ECLI:NL:HR:2000:AA9374
Hoge Raad
- Cassatie
- W.J.M. Davids
- G.J.M. Corstens
- A.J.A. van Dorst
- Rechtspraak.nl
Uitlevering van een opgeëiste persoon aan Turkije en de toepassing van het ne bis in idem beginsel
In deze zaak heeft de Hoge Raad op 19 december 2000 uitspraak gedaan in een cassatieprocedure betreffende de uitlevering van een opgeëiste persoon aan de Republiek Turkije. De opgeëiste persoon was geboren in Turkije en was ten tijde van de uitspraak gedetineerd in de Penitentiaire Inrichting 'Noordsingel' te Rotterdam. De Arrondissementsrechtbank te Amsterdam had op 11 april 2000 de uitlevering toelaatbaar verklaard, maar de opgeëiste persoon heeft hiertegen beroep in cassatie ingesteld. De advocaat van de opgeëiste persoon, mr. S.J. van der Woude, heeft een middel van cassatie voorgesteld, waartegen de waarnemend Advocaat-Generaal Keijzer heeft geconcludeerd dat het beroep verworpen moet worden.
De Hoge Raad heeft de bestreden uitspraak van de rechtbank beoordeeld en vastgesteld dat de opgeëiste persoon eerder door de Nederlandse rechter was veroordeeld voor hetzelfde feit als waarvoor de uitlevering werd verzocht. De rechtbank had geoordeeld dat de uitlevering niet ontoelaatbaar was, omdat het vonnis van 10 april 2000 nog niet onherroepelijk was en de straf nog niet volledig tenuitvoergelegd. De Hoge Raad heeft echter geoordeeld dat er een zodanig verband bestaat tussen de feiten dat de opgeëiste persoon in Nederland is berecht voor hetzelfde feit als waarvoor zijn uitlevering is verzocht, in de zin van artikel 9 van het toepasselijke verdrag.

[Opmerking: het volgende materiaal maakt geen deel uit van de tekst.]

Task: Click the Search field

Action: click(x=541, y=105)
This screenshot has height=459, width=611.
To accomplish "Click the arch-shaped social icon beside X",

De Hoge Raad heeft de bestreden uitspraak vernietigd en de verzochte uitlevering ontoelaatbaar verklaard. Tevens heeft de Hoge Raad de opheffing bevolen van de gevangenneming van de opgeëiste persoon, die eerder door de rechtbank was bevolen. Deze uitspraak benadrukt het belang van het ne bis in idem beginsel in het uitleveringsrecht, waarbij een persoon niet voor hetzelfde feit in twee verschillende rechtsgebieden kan worden vervolgd.